Stored data entries
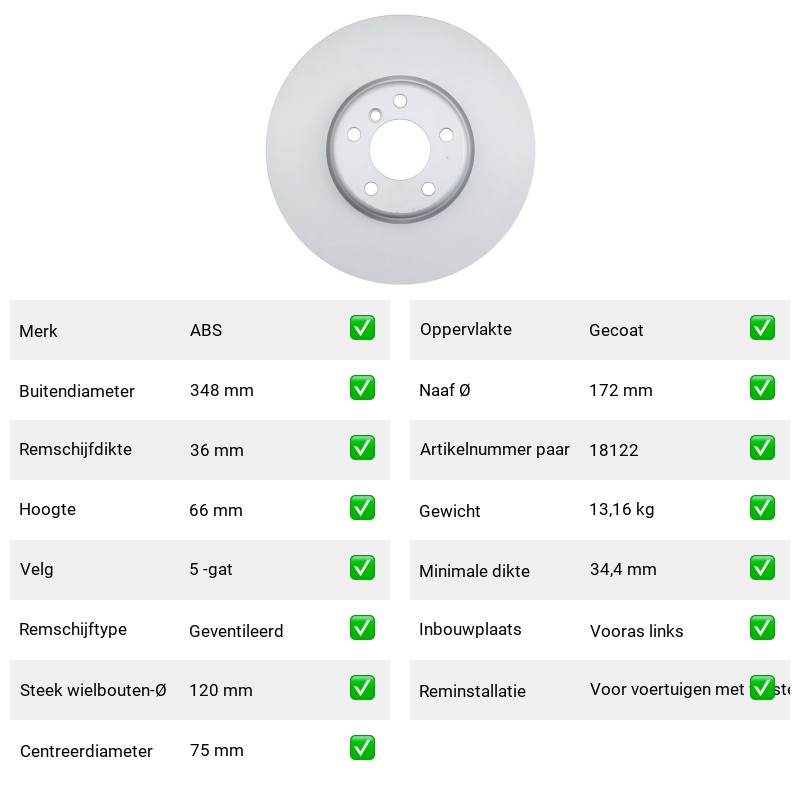Image resolution: width=800 pixels, height=800 pixels.
Task: Click the checkmark next to Vooras links
Action: (762, 628)
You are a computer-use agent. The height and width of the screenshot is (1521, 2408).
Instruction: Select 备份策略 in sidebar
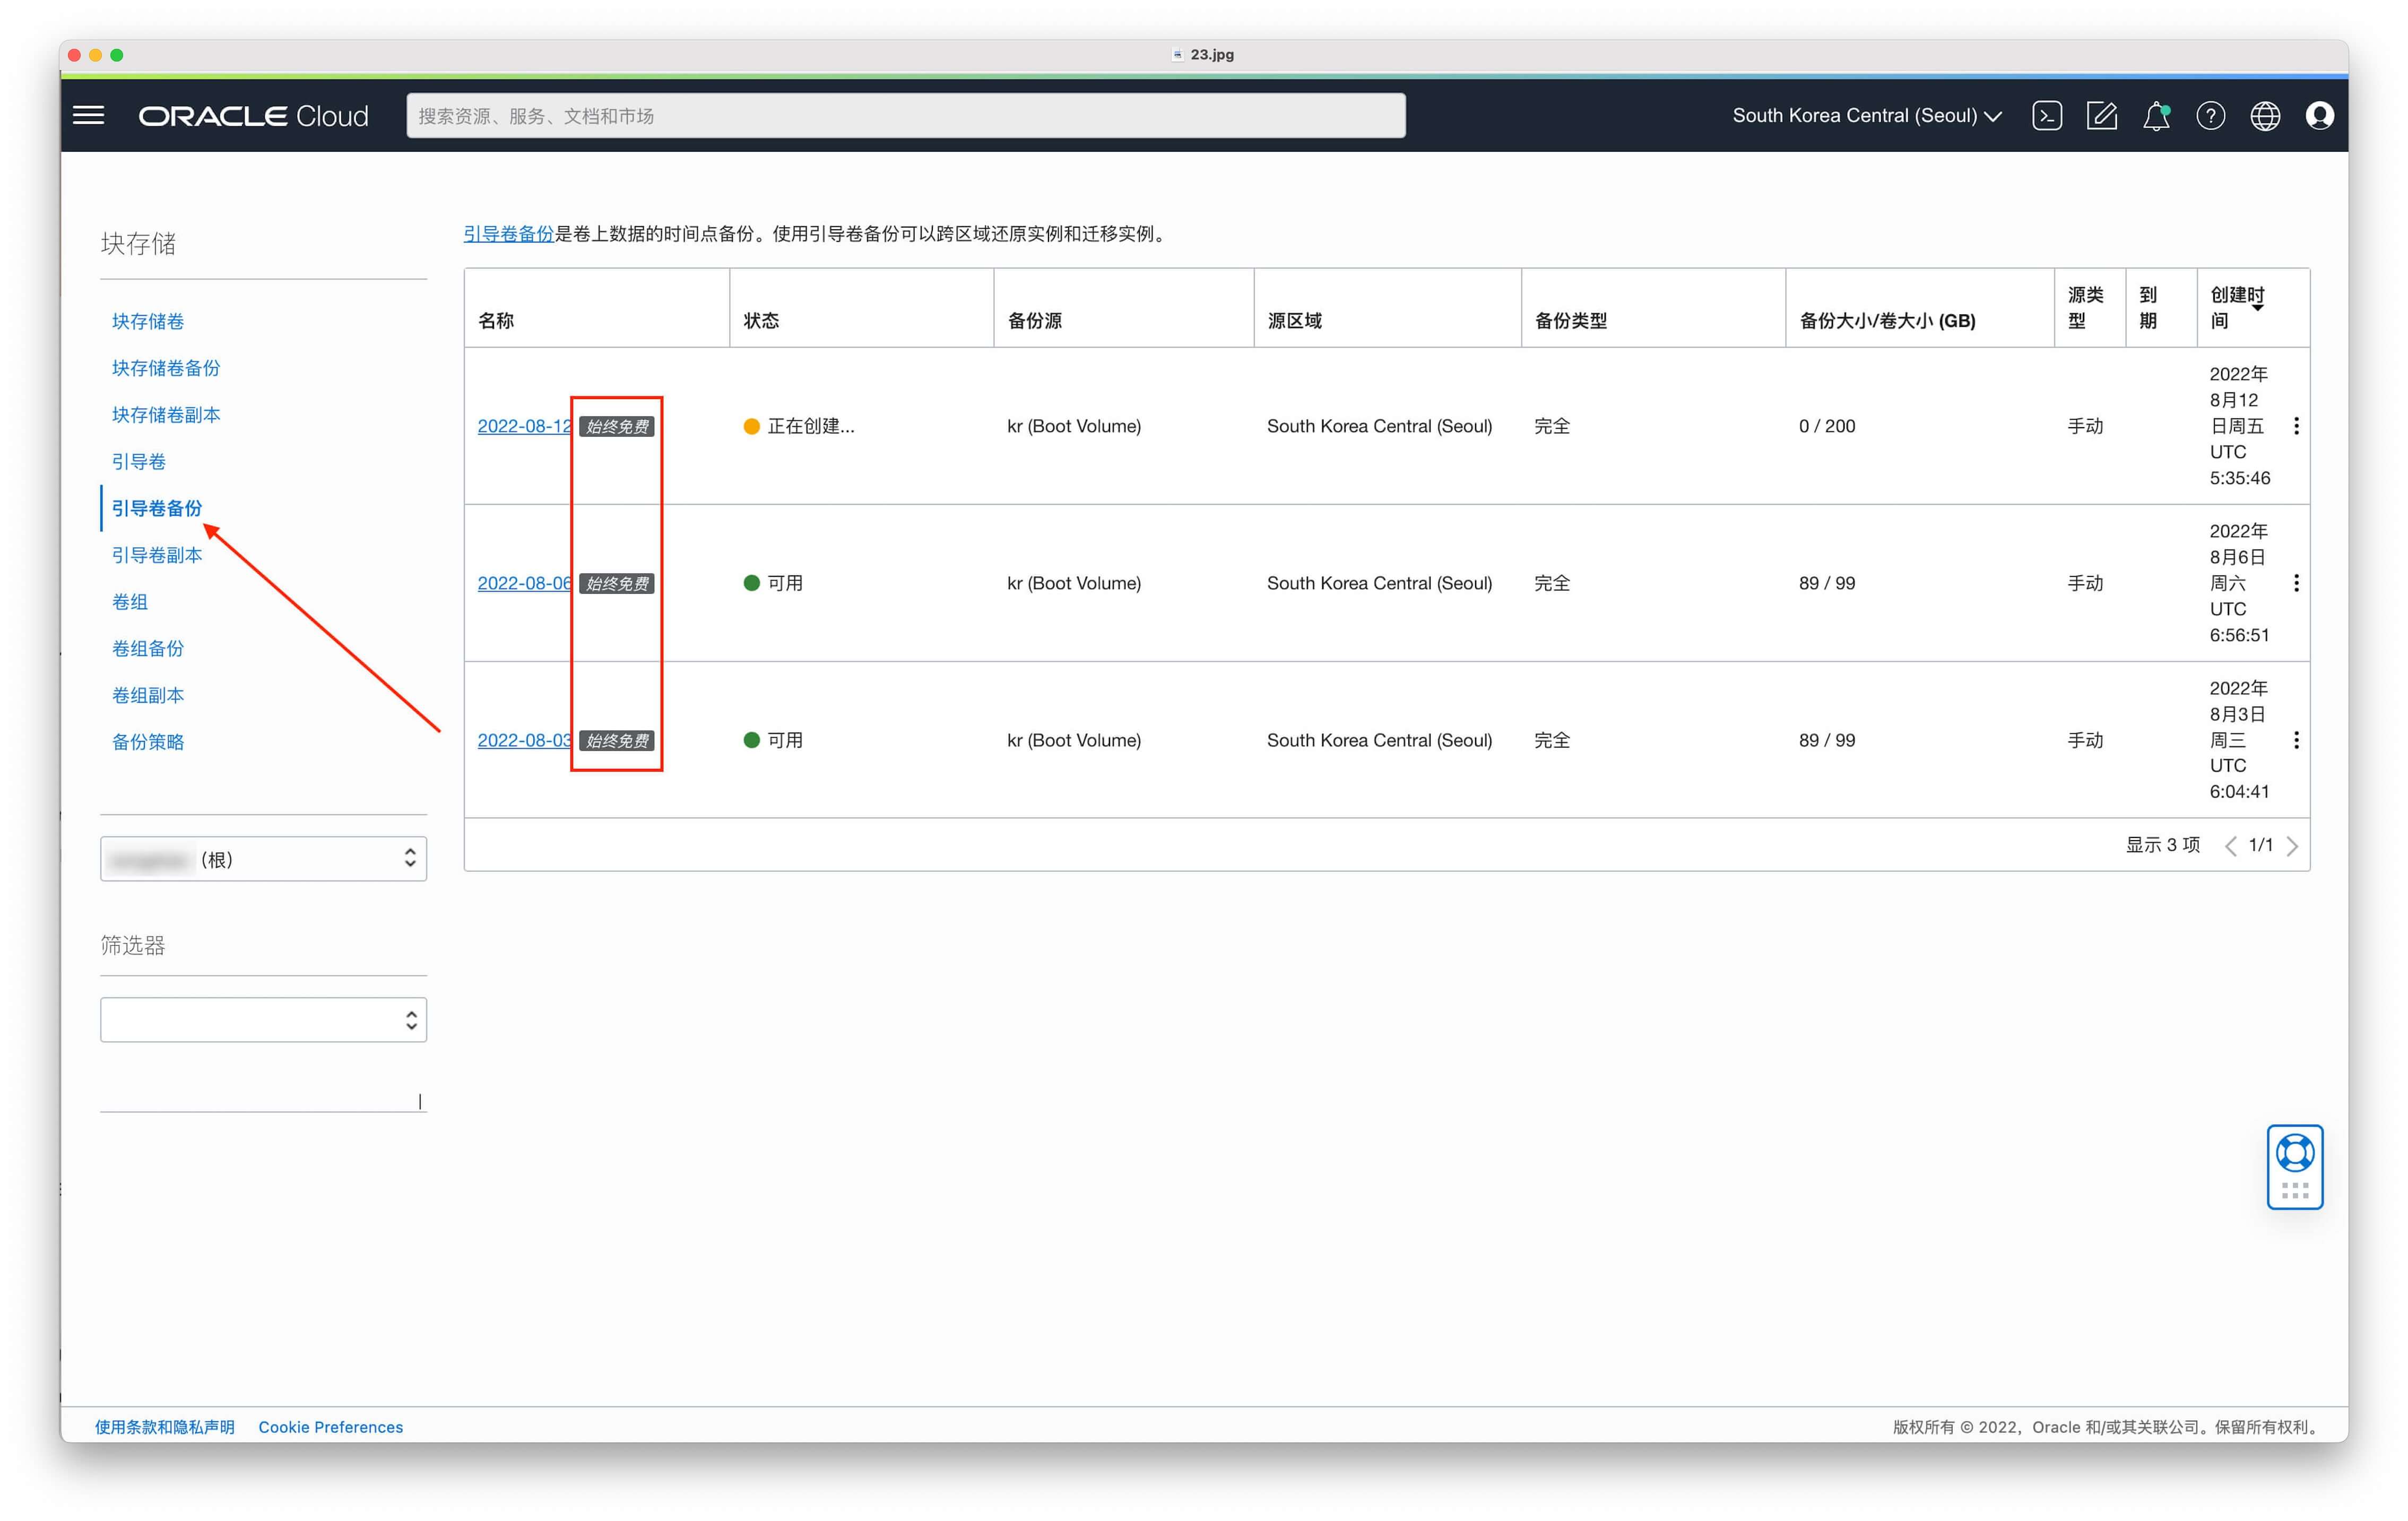[148, 742]
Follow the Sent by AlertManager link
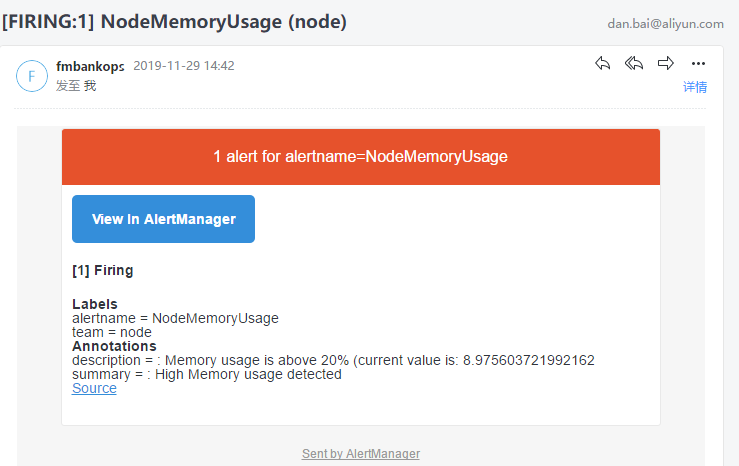This screenshot has height=466, width=739. pos(361,454)
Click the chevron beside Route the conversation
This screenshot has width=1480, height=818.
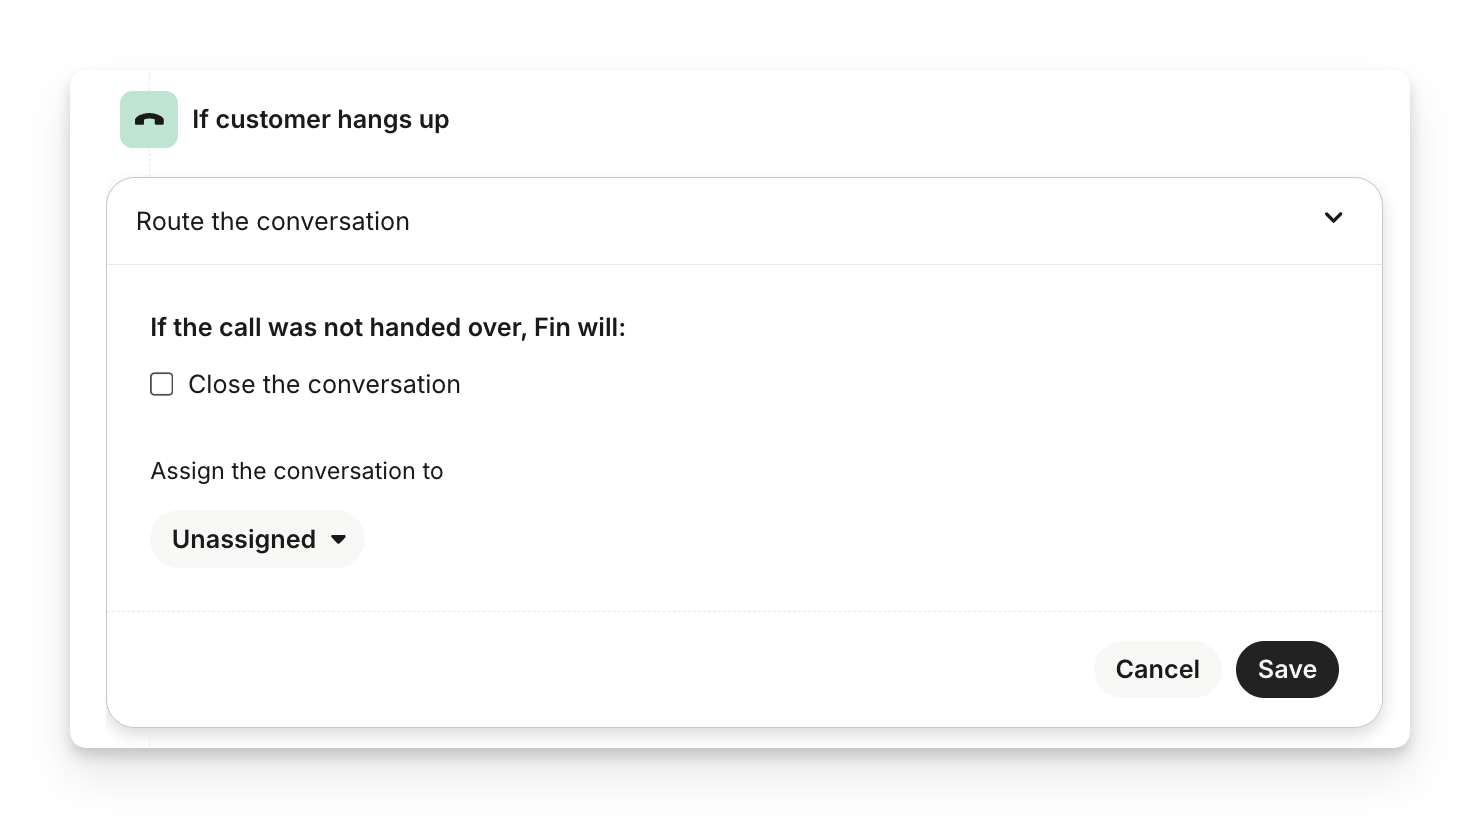point(1333,218)
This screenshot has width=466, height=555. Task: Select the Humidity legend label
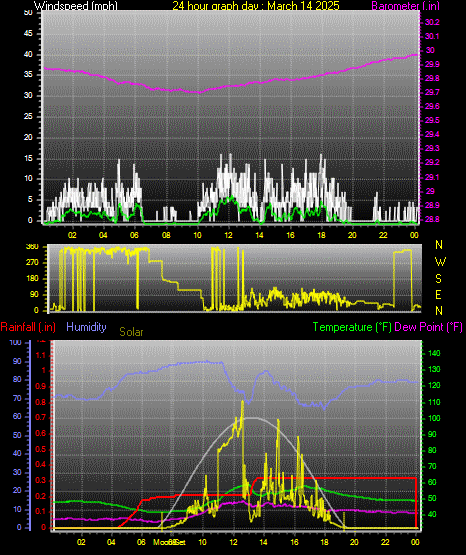click(x=86, y=327)
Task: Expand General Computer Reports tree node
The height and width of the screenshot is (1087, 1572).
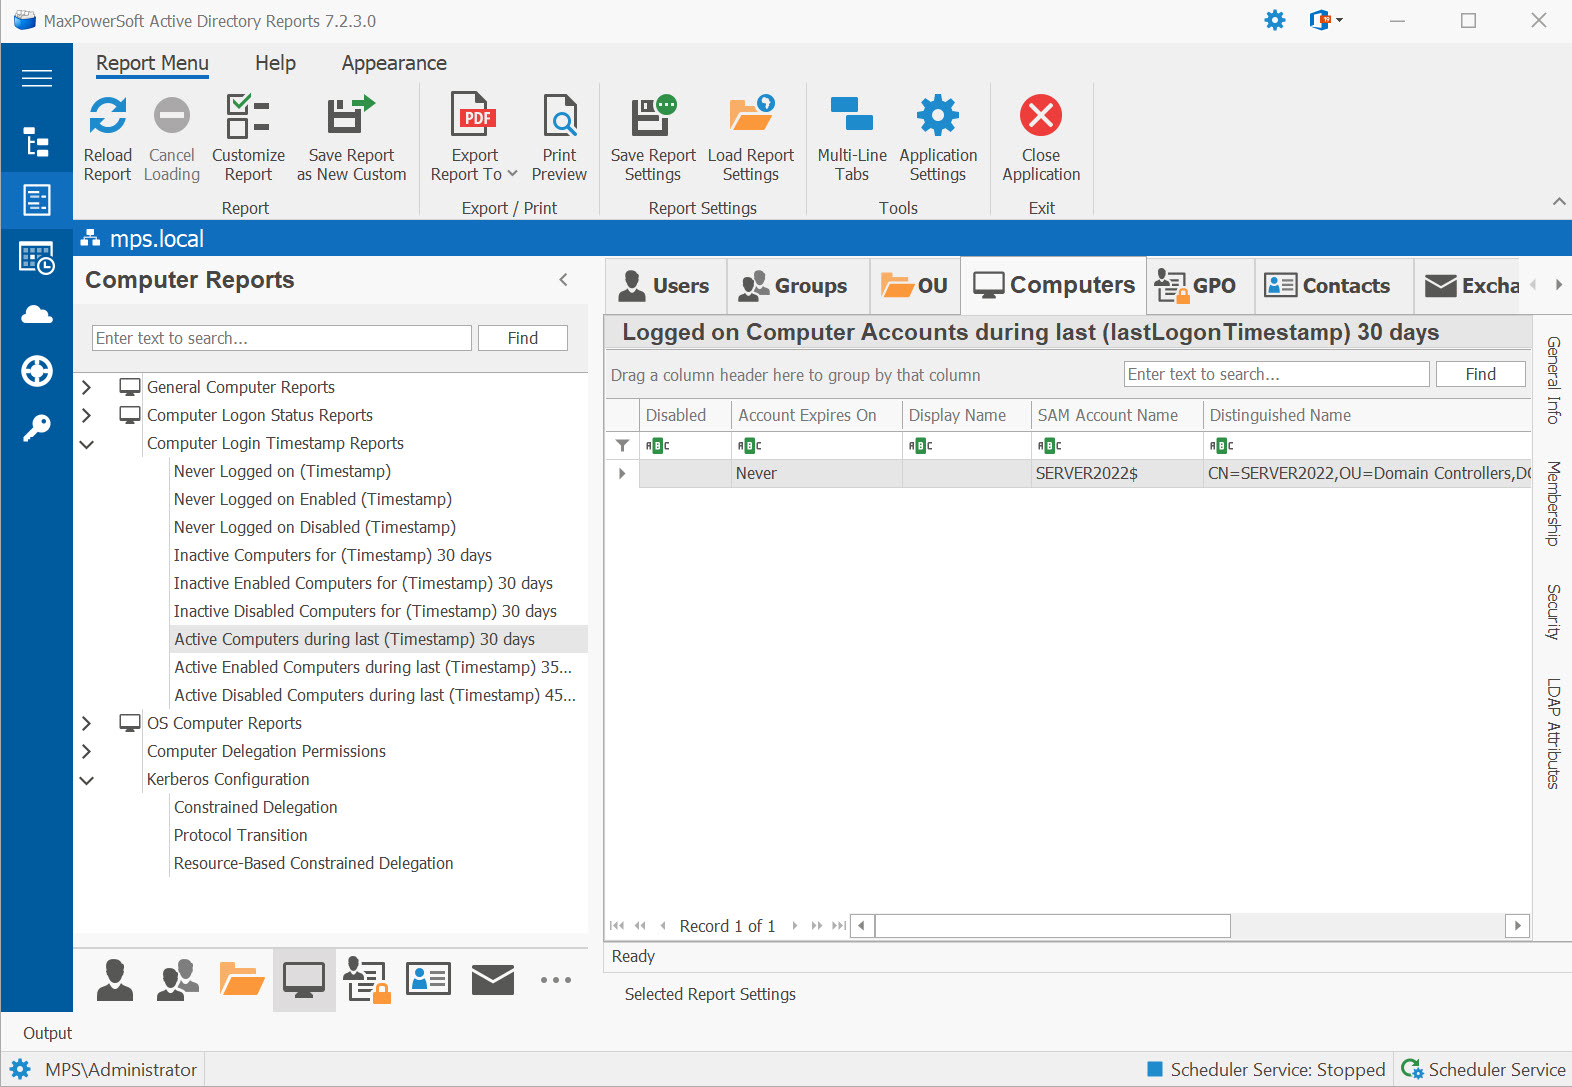Action: click(x=87, y=387)
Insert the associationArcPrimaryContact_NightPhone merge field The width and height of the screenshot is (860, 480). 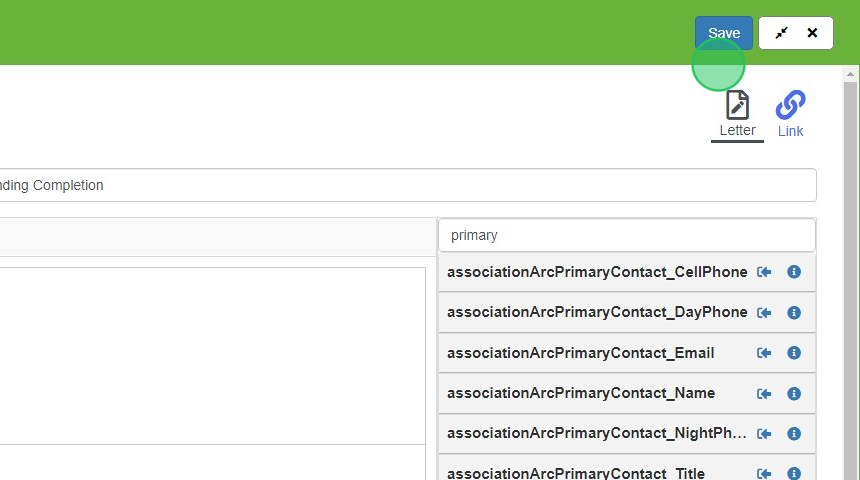[x=764, y=434]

TASK BRIEF
Although pictures appear among the records above, write out exactly only the lines from the one that has "This screenshot has width=1480, height=818." through the one that has "Task: Expand General", and leave the pictures out.

RESPONSE TO THE TASK
This screenshot has width=1480, height=818.
point(1333,218)
This screenshot has width=466, height=555. Task: Select the Humidity legend label
click(x=86, y=327)
Task: Expand General Computer Reports tree node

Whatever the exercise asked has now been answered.